David Blasby dblasby at refractions.net
Mon Jun 14 12:40:57 PDT 2004


Paul Ramsey wrote:

> Yes, a better way would be to read the "Well Known Binary", much easier 
> to transform than the text form. You can get the binary forms by 
> declaring a binary cursor and pulling the data that way. There is some 
> example code for this in the examples/wkb_reader directory.

Its *way* easier to use the normal SQL queries.  You'll get back 
something like this:

test2=# select asbinary('POINT(123 456)'::geometry);
                   asbinary
--------------------------------------------
  01010000000000000000C05E400000000000807C40


You'll need to write a little function that takes a string like 'E4' and 
  returns a char with the value 228 in it (this is really easy).  You'll 
use this to convert the above string of 42 bytes to an array of chars 
(length 21) - thats your WKB.

To go from WKB back to postgis, you just write a function that take a 
number like 228 and converts it to a little 'E4' string (also really 
easy).  Use GeometryFromWKB() in the database.

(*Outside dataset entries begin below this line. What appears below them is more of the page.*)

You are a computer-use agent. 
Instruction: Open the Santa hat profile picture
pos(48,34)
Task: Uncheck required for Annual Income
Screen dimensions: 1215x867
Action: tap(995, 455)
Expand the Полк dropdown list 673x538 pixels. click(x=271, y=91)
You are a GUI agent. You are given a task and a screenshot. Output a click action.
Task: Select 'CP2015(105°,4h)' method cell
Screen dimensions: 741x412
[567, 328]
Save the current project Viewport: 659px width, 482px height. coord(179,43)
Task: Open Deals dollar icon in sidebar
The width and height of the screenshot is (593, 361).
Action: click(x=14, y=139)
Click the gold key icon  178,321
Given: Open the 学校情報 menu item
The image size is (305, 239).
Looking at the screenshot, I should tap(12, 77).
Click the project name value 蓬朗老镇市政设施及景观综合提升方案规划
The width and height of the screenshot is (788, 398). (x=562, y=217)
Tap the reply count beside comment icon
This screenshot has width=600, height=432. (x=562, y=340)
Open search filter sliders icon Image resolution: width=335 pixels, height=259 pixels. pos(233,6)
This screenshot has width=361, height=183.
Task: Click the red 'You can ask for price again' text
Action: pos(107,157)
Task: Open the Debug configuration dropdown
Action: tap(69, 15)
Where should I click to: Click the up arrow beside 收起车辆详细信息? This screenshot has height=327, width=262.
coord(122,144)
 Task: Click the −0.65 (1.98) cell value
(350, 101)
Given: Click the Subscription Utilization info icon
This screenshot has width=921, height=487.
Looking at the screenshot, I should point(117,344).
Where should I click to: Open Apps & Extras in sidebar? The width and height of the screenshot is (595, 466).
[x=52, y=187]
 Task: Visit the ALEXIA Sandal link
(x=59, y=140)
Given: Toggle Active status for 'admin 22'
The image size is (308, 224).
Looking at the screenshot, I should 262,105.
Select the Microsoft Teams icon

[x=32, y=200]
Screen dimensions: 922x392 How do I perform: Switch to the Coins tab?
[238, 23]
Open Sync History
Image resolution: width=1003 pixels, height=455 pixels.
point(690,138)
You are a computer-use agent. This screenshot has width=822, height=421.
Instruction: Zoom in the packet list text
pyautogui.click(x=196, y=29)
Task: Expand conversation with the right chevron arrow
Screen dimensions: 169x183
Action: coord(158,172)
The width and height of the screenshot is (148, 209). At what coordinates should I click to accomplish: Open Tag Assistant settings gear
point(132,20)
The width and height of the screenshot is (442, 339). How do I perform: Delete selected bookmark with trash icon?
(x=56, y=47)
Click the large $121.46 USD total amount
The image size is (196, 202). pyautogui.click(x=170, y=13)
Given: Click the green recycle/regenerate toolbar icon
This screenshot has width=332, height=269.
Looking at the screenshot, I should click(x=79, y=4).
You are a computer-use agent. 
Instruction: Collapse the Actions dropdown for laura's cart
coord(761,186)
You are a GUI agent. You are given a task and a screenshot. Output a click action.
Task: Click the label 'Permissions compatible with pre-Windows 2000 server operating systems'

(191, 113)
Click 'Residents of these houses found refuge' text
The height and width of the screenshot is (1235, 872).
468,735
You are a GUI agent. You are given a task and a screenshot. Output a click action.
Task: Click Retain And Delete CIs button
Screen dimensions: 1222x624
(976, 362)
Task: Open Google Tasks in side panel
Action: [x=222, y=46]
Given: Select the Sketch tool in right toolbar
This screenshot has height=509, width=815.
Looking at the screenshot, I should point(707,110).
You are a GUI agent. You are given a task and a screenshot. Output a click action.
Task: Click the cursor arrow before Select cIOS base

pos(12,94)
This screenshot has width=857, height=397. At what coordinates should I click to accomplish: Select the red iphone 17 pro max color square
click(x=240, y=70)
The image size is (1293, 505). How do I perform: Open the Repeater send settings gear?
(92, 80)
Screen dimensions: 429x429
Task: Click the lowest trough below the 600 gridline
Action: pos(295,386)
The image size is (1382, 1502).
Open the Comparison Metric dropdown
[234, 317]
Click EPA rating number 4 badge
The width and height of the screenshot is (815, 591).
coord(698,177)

The down side of this is three fold:

1. You're transferring twice the data - for the above example, 42 
characters (when you only really need to send 21).
2. There's a little bit of extra processing required (the conversion)
3. During the conversion process, you'll have the text version and 
binary version in memory at the same time.  For VERY VERY VERY large 
geometries, this might be a problem.


The advantage is that its really really simple to do.  If you actually 
use BINARY cursors, you'll have to deal with a much much more complex 
application because your ENTIRE query will be coming back in binary (not 
just the geometry).  This is a very big pain the butt!  Trust me, you 
dont want to go there.

So, unless you're really looking for performance with large geometries, 
you'll find the "naive" way much easier.  The nice part is you can write 
your application the "naive" way, then easily convert it to the hard way 
if you find its too slow.

WKB is defined in the OGC SF SQL spec, and is easy to machine parse.